CC remains a global health issue which require more effective preventive and control strategies [100]. The limitations of current screening and diagnostic strategies for CC prompt the development of novel biomarkers to improve the clinical outcomes of CC patients [20]. In order to benefit the patients, the basic research achievements have to be applied to the clinics. Translational research is used to fill the gap between results of basic research in which biomarkers are discovered and their incorporation into clinical practice [101]. Relatively slow pace of cancer biomarkers being moved into clinical application, which could be attributed to the need of high-performance characteristics for a biomarker to be clinically useful, biology of tumors, inadequacy of the discovery design as well as cumbersome and costly validation process [13]. Regulatory requirements and the lack of reward for translational research also result in the biomarker research to remain stagnant at the discovery phase.

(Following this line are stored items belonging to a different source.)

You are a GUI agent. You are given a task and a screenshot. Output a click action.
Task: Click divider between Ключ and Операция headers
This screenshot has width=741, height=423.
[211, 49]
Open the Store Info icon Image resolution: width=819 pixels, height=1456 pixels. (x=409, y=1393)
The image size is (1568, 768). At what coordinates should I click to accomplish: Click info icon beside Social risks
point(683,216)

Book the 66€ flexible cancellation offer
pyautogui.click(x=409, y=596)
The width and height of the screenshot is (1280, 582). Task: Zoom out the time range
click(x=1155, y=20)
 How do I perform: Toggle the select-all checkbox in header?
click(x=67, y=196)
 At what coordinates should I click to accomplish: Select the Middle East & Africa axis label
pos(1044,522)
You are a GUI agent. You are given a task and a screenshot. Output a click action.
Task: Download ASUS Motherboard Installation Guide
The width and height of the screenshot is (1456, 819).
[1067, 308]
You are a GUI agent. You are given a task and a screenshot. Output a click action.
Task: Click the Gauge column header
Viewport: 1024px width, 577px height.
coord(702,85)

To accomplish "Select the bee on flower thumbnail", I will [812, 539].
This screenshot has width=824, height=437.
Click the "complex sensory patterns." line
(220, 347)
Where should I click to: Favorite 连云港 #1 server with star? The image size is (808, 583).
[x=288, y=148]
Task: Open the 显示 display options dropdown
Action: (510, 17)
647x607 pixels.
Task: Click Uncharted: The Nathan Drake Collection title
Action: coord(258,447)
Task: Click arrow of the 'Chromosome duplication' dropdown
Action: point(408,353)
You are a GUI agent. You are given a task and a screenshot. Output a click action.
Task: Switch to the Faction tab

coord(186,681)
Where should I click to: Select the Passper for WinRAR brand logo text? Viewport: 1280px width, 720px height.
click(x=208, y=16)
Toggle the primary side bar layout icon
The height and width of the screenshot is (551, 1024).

Large scale data provided by high throughput omics technologies has boosted the ability to identify molecular markers of disease processes. Improved patient care can be achieved with co-evolvement of high throughput analyses and biomarker-based precision medicine [20]. Despite, growing gap exists between the big data production and capacity to integrate, process and interpret data. The main challenge faced is to identify which data within the huge data obtained is of clinical relevance, which can be overcome by integrative multi-omics approaches [67]. Collaboration, data sharing, data integration and standards are essential in translating biomarker discovery into clinical use. A global Early Detection Research Network (EDRN) system should be formed to accelerate the pace of biomarker translation. For instance, the US National Cancer Institute (NCI)’s EDRN has been established with four main components, namely: (1) Biomarker Developmental Laboratories (BDLs) for the discovery, development and characterization of new biomarkers or refinement of existing biomarkers, (2) Biomarkers Reference Laboratories (BRLs) for analytical and clinical validation, (3) Clinical Validation Centers (CVCs) which carry out and support biomarker validation trials, and (4) Data Management and Coordinating Center (DMCC) that coordinates network, provides data management and protocol development supporting validation trials as well as conducts related theoretical and applied statistical researches [13]. EDRN aims to foster collaboration between investigators of various expertise and to encourage the rapid movement into clinical validation for successful translational research.